My dad's aunt Mary Black Percival French gave my uncle some family history in a letter. I don't know if it is fact or fiction, but here is another one - mostly regarding my great-great grandfather, John Stearns Percival, father of Herbert Davidson and John Henry Percival. He married Susan Davidson.
"I got all the earlier ancestors, but got stuck when it came to my own grand-father, your great-grandfather [blogger's note: John Stearns Percival.] According to what I found, he did go to war for the South but came home for a visit, [His enlistment was up. He re-enlisted a few months later] then went back and was killed shortly after that. The Kansans came over to Waverly while he was gone the first time, ran off the 20 slaves they had, (who had already been freed but chose to stay with my grandmother (Susan Davidson Percival) and the two small boys, my father and uncle Herbert.) The Kansans burned all the buildings, house barns and all, took all the live-stock and left my grand-mother penniless. She went to stay with a brother and taught school to support herself and children."

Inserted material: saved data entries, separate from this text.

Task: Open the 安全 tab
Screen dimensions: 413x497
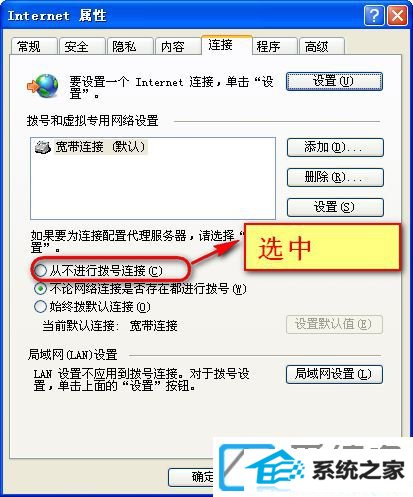Action: click(x=82, y=46)
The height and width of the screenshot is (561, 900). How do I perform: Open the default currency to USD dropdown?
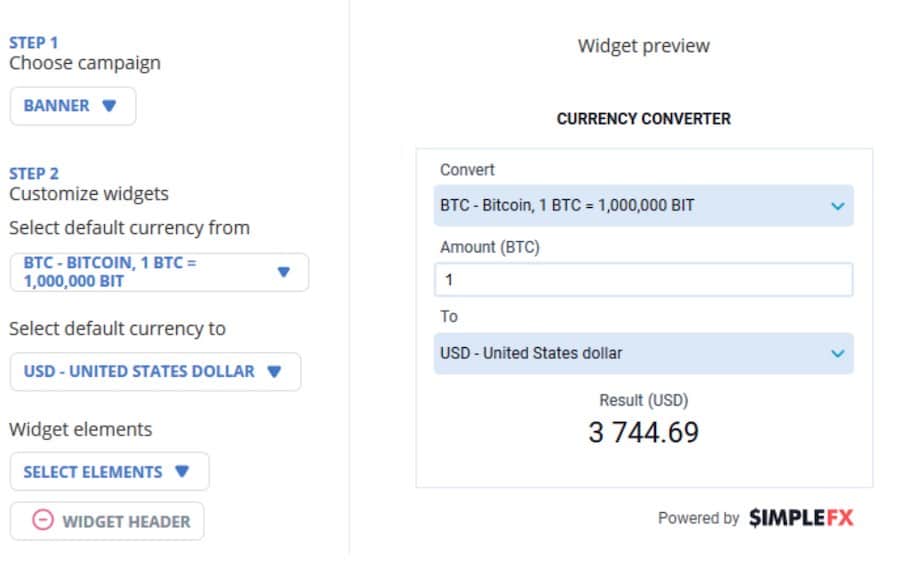(154, 371)
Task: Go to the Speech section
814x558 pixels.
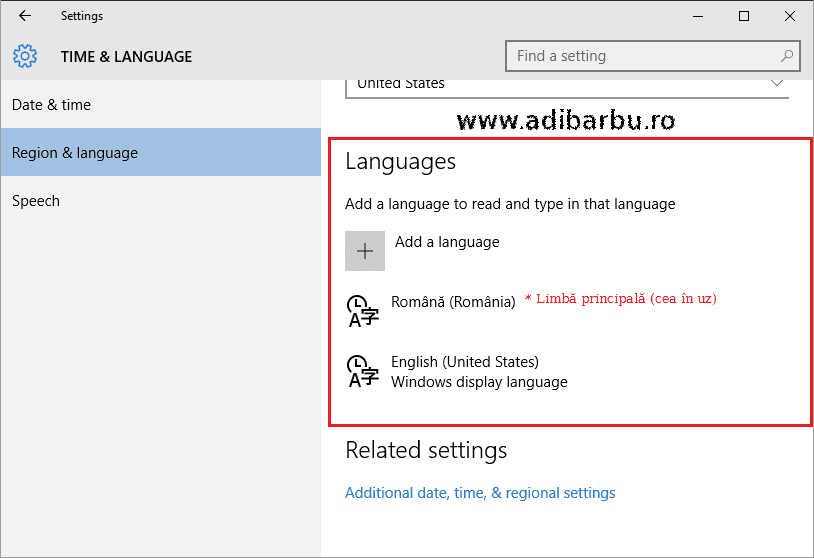Action: pos(36,201)
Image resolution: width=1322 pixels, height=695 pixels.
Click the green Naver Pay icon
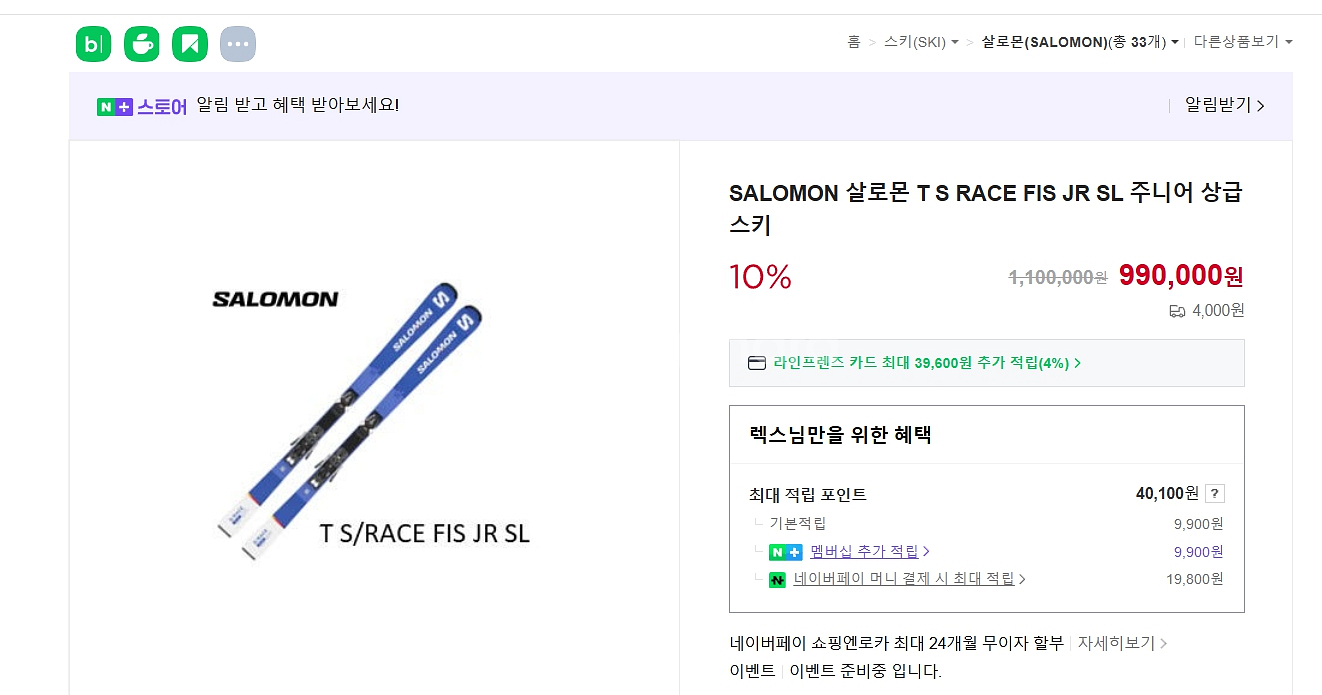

Actually, Susan Davidson Percival took her children and fled to Kentucky to her sister-in-law's home where she did indeed teach school. Her only brother, John Davidson lived in Jackson County, Missouri and he died in 1864.
I can't even find John Percival on the 1860 slave census. The family was living in Middleton township, Lafayette county, Missouri in 1860 and not Waverly. Is it possible he freed any slaves he may have owned? Yes. If there were former slaves living on the farm in 1860, they aren't enumerated.